Más valía que los guardias estuvieran de su lado. Con El Chapo no valía la pena ser un tipo duro porque sus hombres se encargaban de ablandar a quien fuera al compás de batazos de béisbol. Una descortesía en su contra era suficiente para despertar la bestia que duerme en su ira y entonces “Los Bateadores”, sus secuaces, se dedicaban a romper huesos.

Desde la cárcel, con la ayuda de sus socios, nunca descuidó su negocio, necesitaba del dinero para recuperar la libertad que había perdido en 1993, cuando en Guatemala la policía lo capturó. En aquel tiempo era ya un capo considerable que llevaba cerca de 15 años en el bajo mundo y que se había iniciado como matón del cartel de Guadalajara, a los veinte y tantos años.

En Badiraguato, Sinaloa, Joaquín Guzmán creció saliendo por las mañanas, con poca comida en el estómago, a vender naranjas. A medida que fue creciendo cambió los cítricos por la marihuana y el canasto por la metralla. Resguardado por Miguel Ángel Félix Gallardo —El Padrino—,  la cabeza del narcotráfico en el estado de Jalisco, comenzó de a poco a abrirse paso entre el hampa. Con la captura de Félix Gallardo, El Chapo pasó a formar parte del cartel de Juárez, al que pertenecía cuando cayó preso.

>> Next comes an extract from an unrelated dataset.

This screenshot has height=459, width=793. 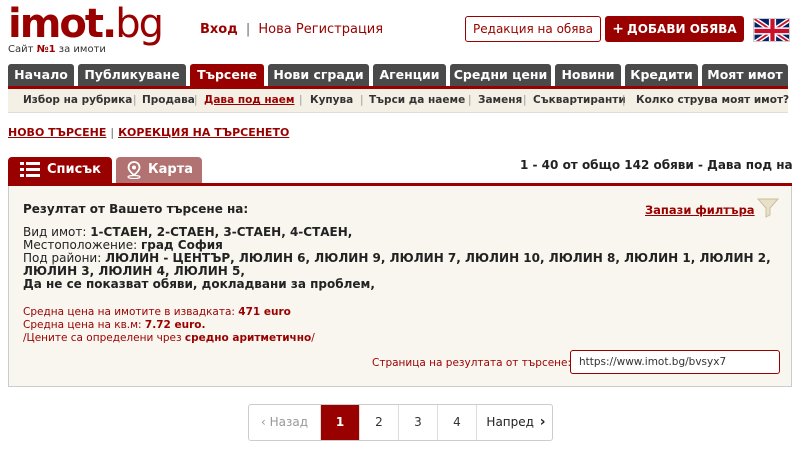 What do you see at coordinates (285, 422) in the screenshot?
I see `prev-page-button: ‹ Назад` at bounding box center [285, 422].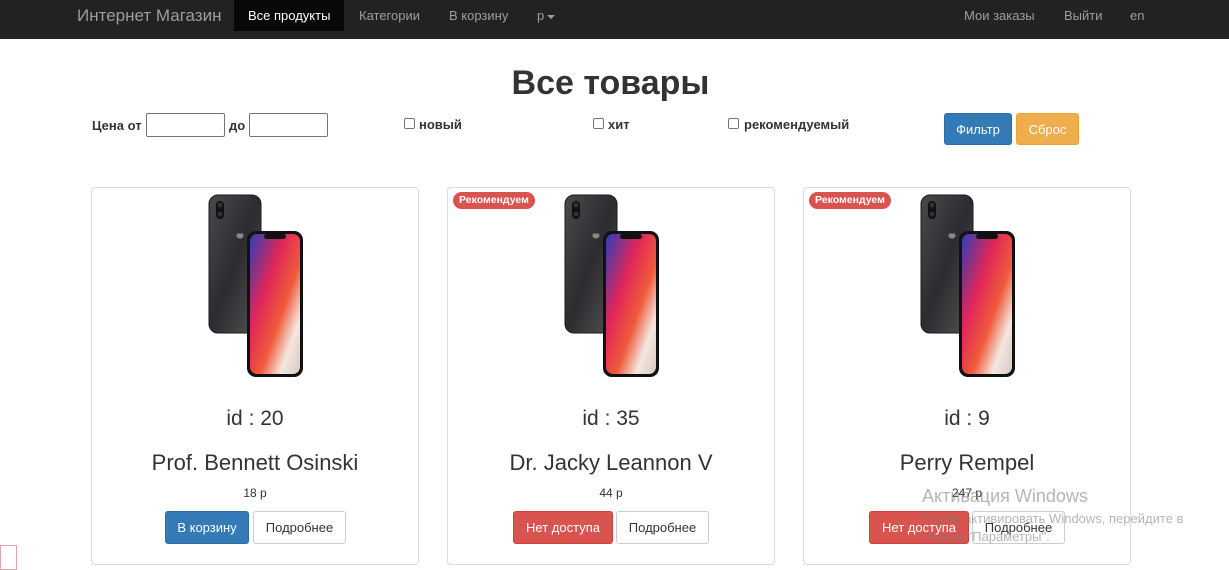 The width and height of the screenshot is (1229, 570). Describe the element at coordinates (611, 462) in the screenshot. I see `product-name: Dr. Jacky Leannon V` at that location.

Después, todo lo que vino estuvo tocado por la fortuna. Se escapó de Puente Grande y se dedicó por completo a perfeccionar las rutas que de México son los hilos conductores de la droga con los Estados Unidos. “Su tenacidad es producto del sentimiento de inferioridad que le produce el factor endógeno concerniente a su baja estatura de 1.55 metros, que refleja mediante una expresión de superioridad intelectual y de ambición desmedida por el poder”. Con la jerga propia de la psicología criminal, la Procuraduría General de la República así lo definía en 2005, cuando comenzaba a copar las primeras planas de los periódicos mientras en la radio Los Tucanes de Tijuana tomaban vigencia cantando: ‘El Chapo’ con su poder a cuántos jefes compró, por eso en todo el país la ley nunca lo agarró, su gente siguió operando, así lo ordena el señor. 

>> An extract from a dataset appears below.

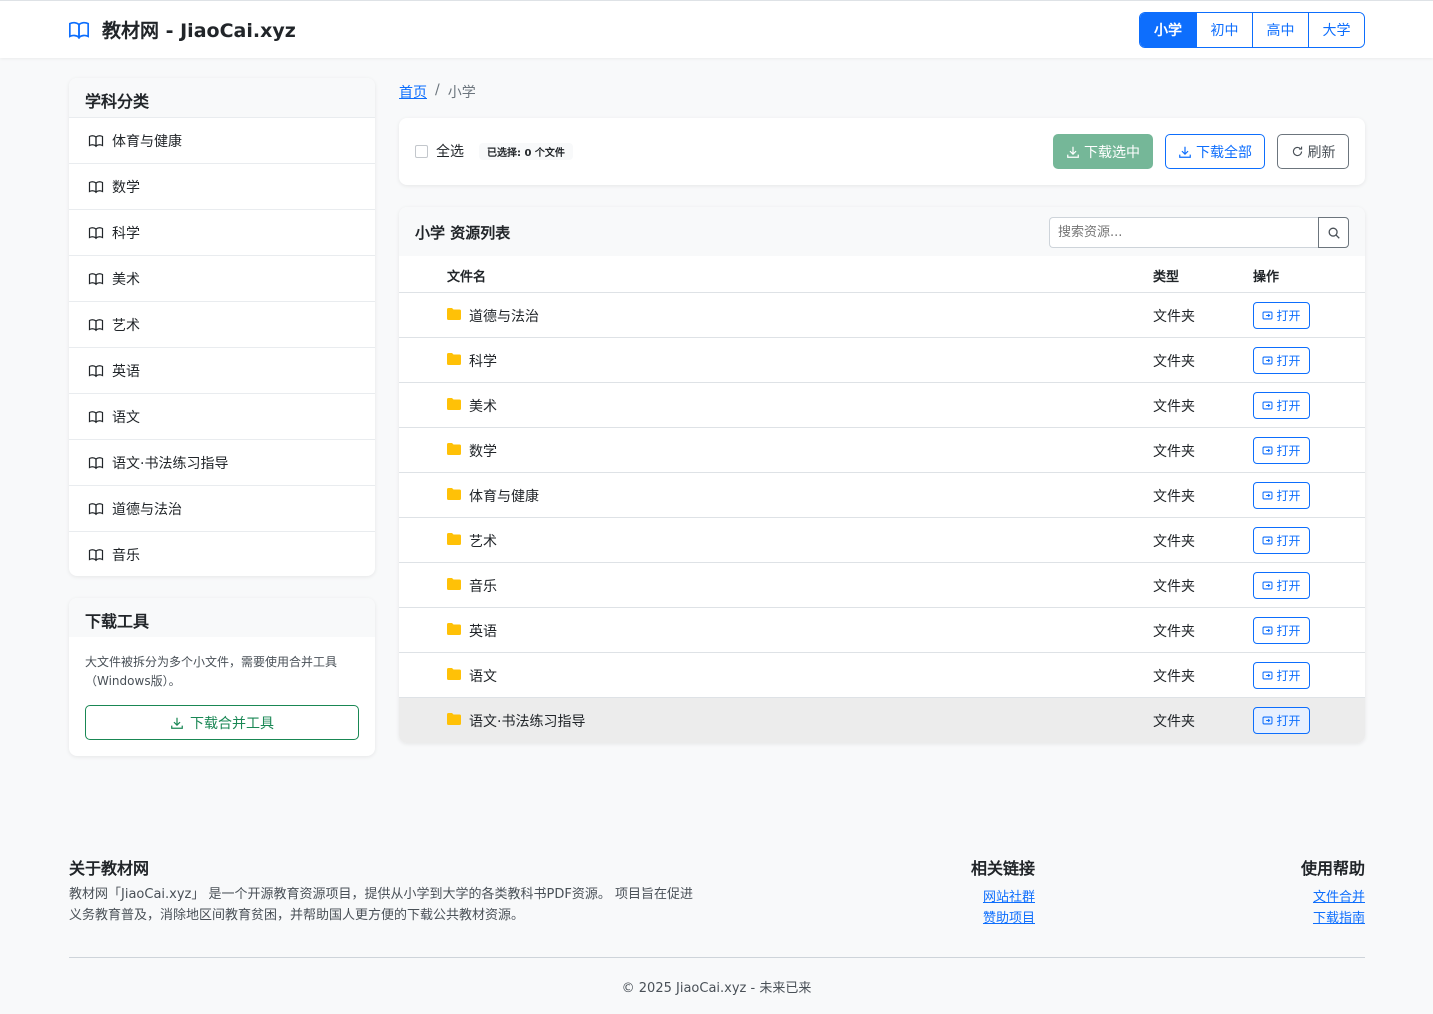 This screenshot has height=1014, width=1433. I want to click on sidebar-subject-label: 科学, so click(126, 234).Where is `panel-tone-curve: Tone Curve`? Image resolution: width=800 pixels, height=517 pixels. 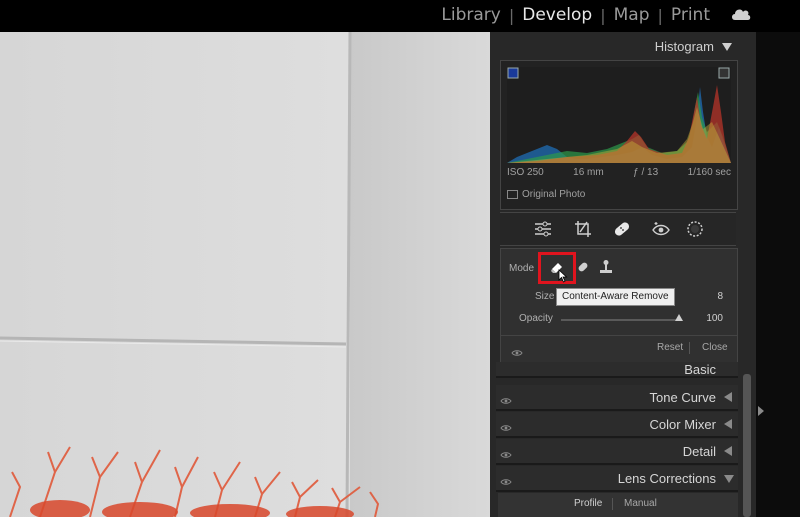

A la fuga la siguió una alianza con los hermanos Beltrán Leyva e Ismael Zambada, todos ellos narcos, todos ellos asesinos, que se habían formado en el cartel de Juárez. Conformaron la Federación de Narcotráficantes y, sin declaración oficial de guerra, empezaron a matar por los dominios de sus antiguos jefes. El pacto se resquebrajó en 2008, cuando las autoridades capturaron a Alfredo Beltrán Leyva. Sus hermanos, principalmente Arturo, conocido como El Barbas o El Jefe de Jefes, abrieron fuego y rompieron relaciones con Guzmán. Él los había traicionado, decían.

El Chapo buscó su tierra para instalar su propio imperio. Estableció el cartel de Sinaloa, desde el que comenzó a batallar a sangre, balas y degollados por los enclaves del narcotráfico en territorio mexicano. Desde allí y por debajo, casi que con una mano invisible, ordenó una ofensiva con cerca de 500 de sus hombres en contra de sus rivales de Ciudad Juárez, una operación que lanzó justo cuando desde el gobierno se anunciaba una arremetida del ejército para combatir al mismo grupo.

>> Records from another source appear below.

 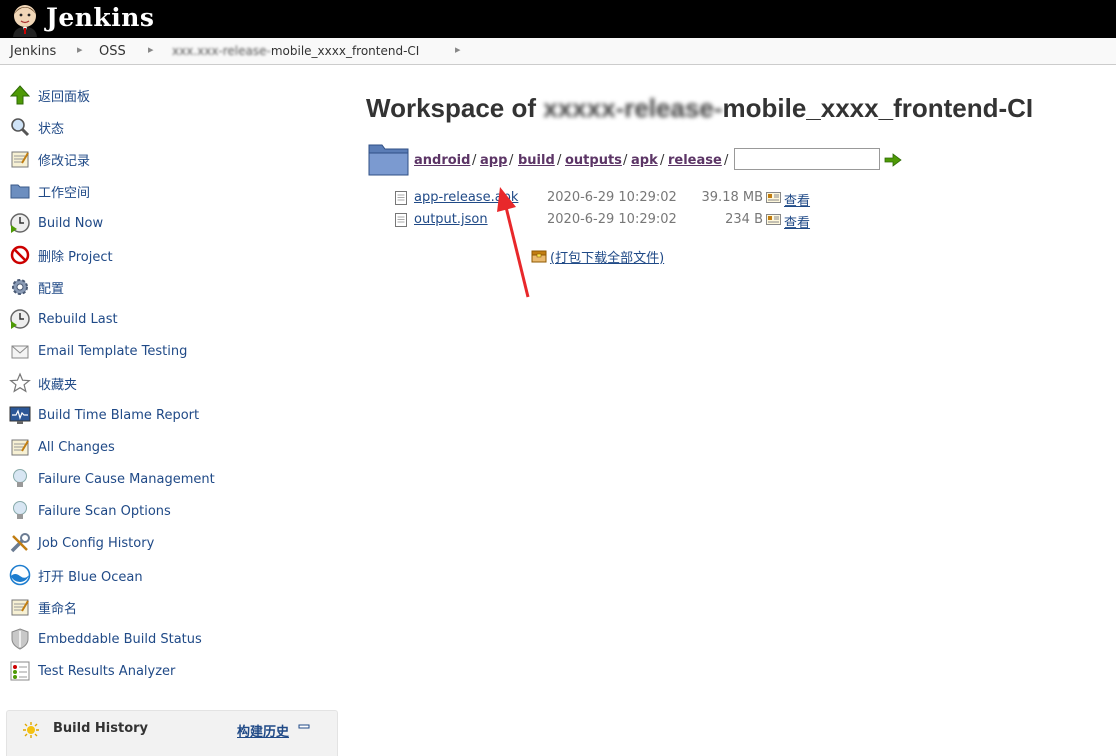 I want to click on sun-icon, so click(x=31, y=730).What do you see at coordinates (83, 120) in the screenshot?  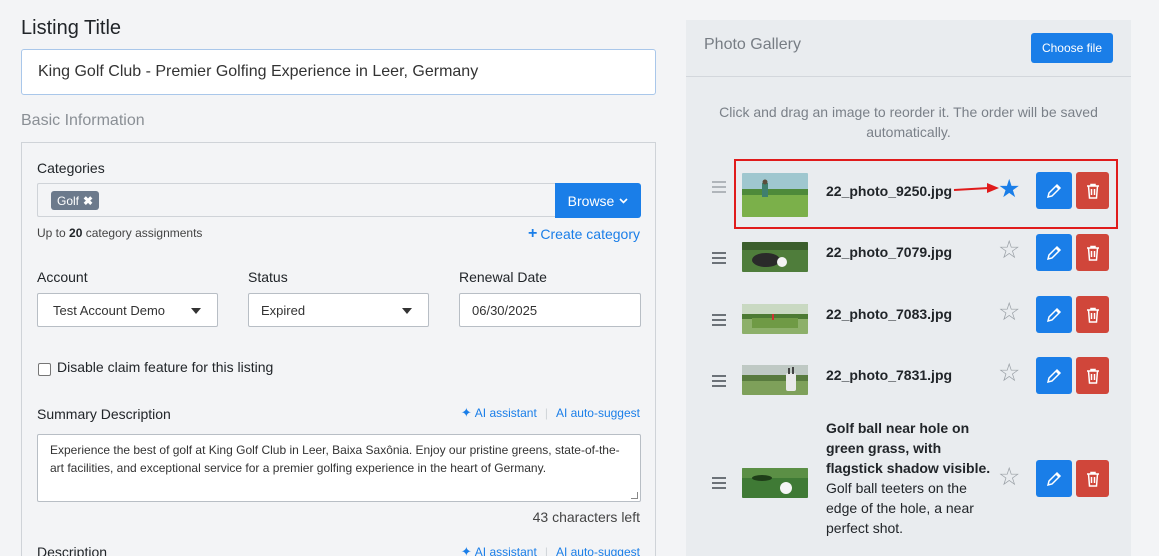 I see `basic-information-heading: Basic Information` at bounding box center [83, 120].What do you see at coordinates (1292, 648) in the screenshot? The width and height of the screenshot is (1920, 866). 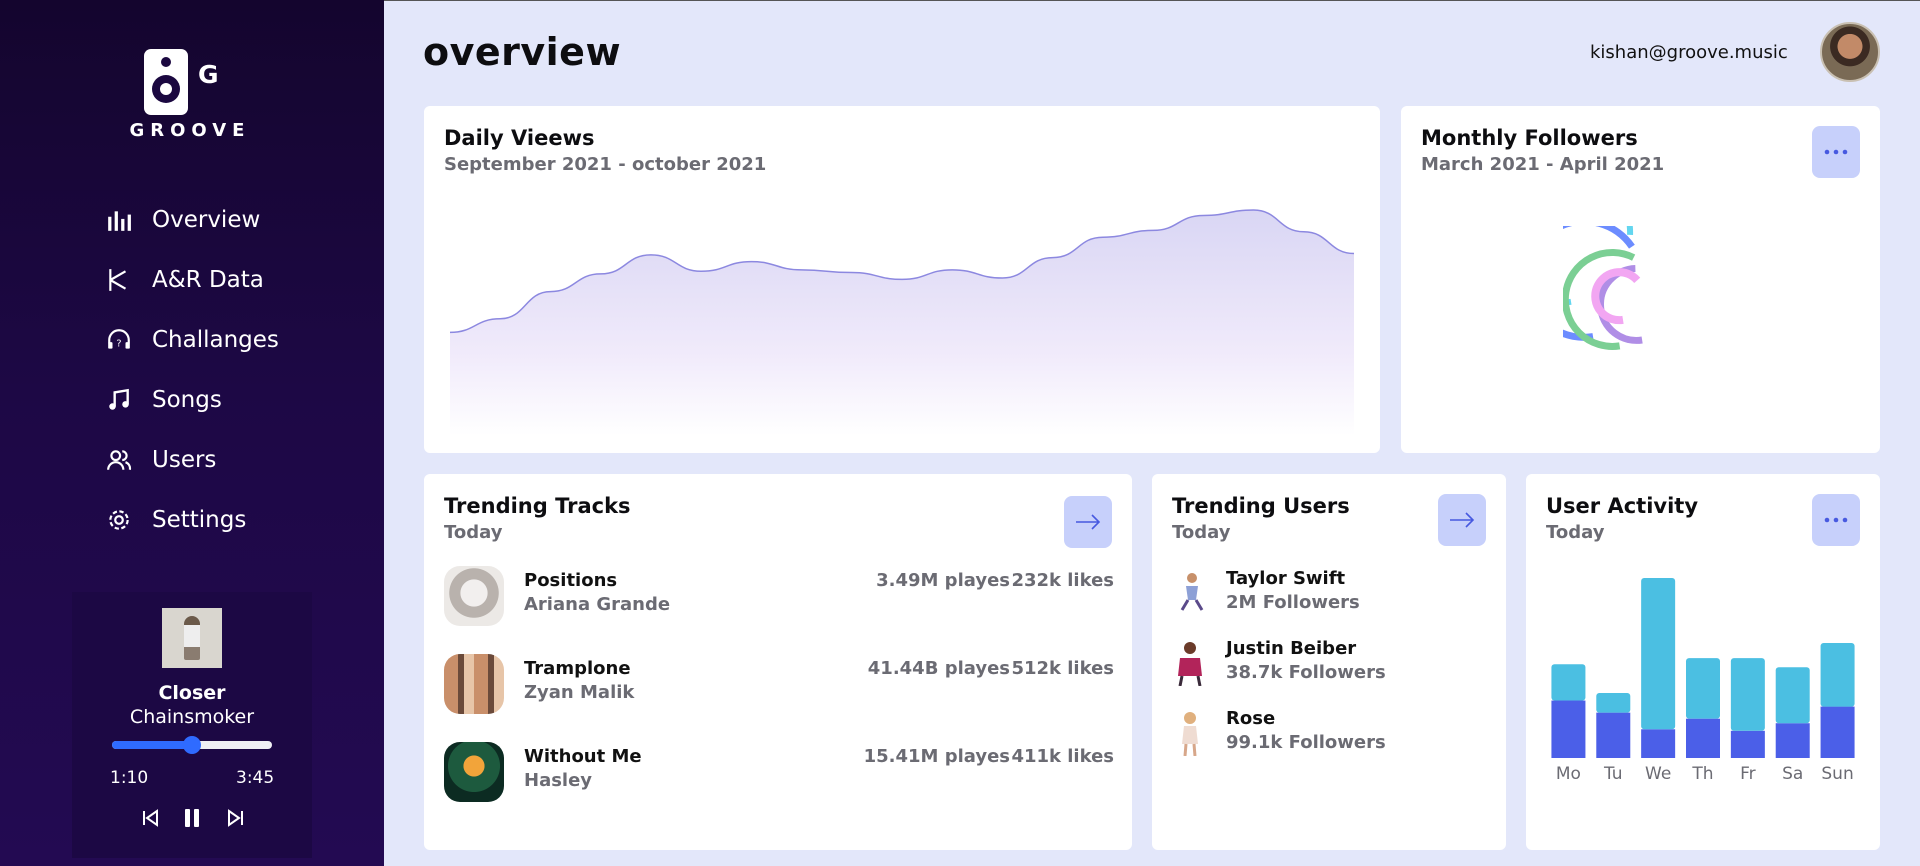 I see `user-name: Justin Beiber` at bounding box center [1292, 648].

Hasta ahora, sus movidas criminales, que según el perfil de la Procuraduría se engendran en la mente de un estratega carismático y convincente, de un ajedrecista sangriento sentado en una montaña de billetes, lo han puesto en la cumbre del narcotráfico mundial. Este año la revista Forbes calculó su fortuna en un valor que se aproxima a los US$1.000 millones, el número 702 en la lista de los hombres más ricos del mundo.

Sin embargo, la guerra no le ha sido indiferente. Los enfrentamientos con otros carteles y el negocio del narcotráfico cobraron la vida de Édgar Guzmán, su hijo de 22 años, la muerte y el apresamiento de primos y hermanos.

Hace dos semanas El Chapo se enteró de lo que para él pudo ser la mejor noticia de 2009: Arturo Beltrán Leyva, su enemigo más visible, murió en un tiroteo a manos de la Marina mexicana. Con el camino despejado, el capo sinaloense sigue libre, levantando su imperio, sin que el ejército ni la policía puedan hallarlo o, tal vez, sin querer encontrarlo, eso sugiere el corrido.